▶ **Exercise aim**
Type again, exactly, the lines below from the start through the line that includes "[Menu] (15, 24)".

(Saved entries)
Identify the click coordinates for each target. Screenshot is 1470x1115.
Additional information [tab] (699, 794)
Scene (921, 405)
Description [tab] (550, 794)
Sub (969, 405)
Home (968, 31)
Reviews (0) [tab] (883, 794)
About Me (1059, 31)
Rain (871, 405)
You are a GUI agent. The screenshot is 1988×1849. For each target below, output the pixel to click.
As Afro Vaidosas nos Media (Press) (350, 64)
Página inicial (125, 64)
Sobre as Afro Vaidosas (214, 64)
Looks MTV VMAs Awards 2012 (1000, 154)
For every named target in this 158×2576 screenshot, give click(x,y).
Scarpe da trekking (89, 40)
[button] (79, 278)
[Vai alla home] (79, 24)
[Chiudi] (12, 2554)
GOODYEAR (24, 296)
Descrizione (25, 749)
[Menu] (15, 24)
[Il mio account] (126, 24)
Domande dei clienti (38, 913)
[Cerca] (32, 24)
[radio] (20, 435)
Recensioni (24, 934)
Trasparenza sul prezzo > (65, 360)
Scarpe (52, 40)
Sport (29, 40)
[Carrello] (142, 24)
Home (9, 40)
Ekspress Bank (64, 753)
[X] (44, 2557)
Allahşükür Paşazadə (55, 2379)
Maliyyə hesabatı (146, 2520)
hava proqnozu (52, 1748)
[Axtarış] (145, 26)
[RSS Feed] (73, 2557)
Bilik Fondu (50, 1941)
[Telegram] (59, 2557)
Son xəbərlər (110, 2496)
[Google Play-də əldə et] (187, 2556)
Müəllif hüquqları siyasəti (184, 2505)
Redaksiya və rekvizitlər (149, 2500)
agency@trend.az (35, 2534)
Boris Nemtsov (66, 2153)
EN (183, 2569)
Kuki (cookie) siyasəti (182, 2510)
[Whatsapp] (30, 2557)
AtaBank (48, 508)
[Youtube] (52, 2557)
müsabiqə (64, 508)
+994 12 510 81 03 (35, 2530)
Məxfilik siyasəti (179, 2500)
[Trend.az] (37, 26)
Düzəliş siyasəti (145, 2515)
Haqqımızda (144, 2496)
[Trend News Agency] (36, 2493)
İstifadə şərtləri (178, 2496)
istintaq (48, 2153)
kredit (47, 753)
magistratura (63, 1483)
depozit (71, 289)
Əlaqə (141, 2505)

▶ **Task solution**
Identify the click coordinates for each target. Screenshot is 1470x1115.
Additional information [tab] (699, 794)
Scene (921, 405)
Description [tab] (550, 794)
Sub (969, 405)
Home (968, 31)
Reviews (0) [tab] (883, 794)
About Me (1059, 31)
Rain (871, 405)
You are a GUI agent. The screenshot is 1988×1849. For each target below, output the pixel to click.
As Afro Vaidosas nos Media (Press) (350, 64)
Página inicial (125, 64)
Sobre as Afro Vaidosas (214, 64)
Looks MTV VMAs Awards 2012 (1000, 154)
For every named target in this 158×2576 screenshot, give click(x,y).
Scarpe da trekking (89, 40)
[button] (79, 278)
[Vai alla home] (79, 24)
[Chiudi] (12, 2554)
GOODYEAR (24, 296)
Descrizione (25, 749)
[Menu] (15, 24)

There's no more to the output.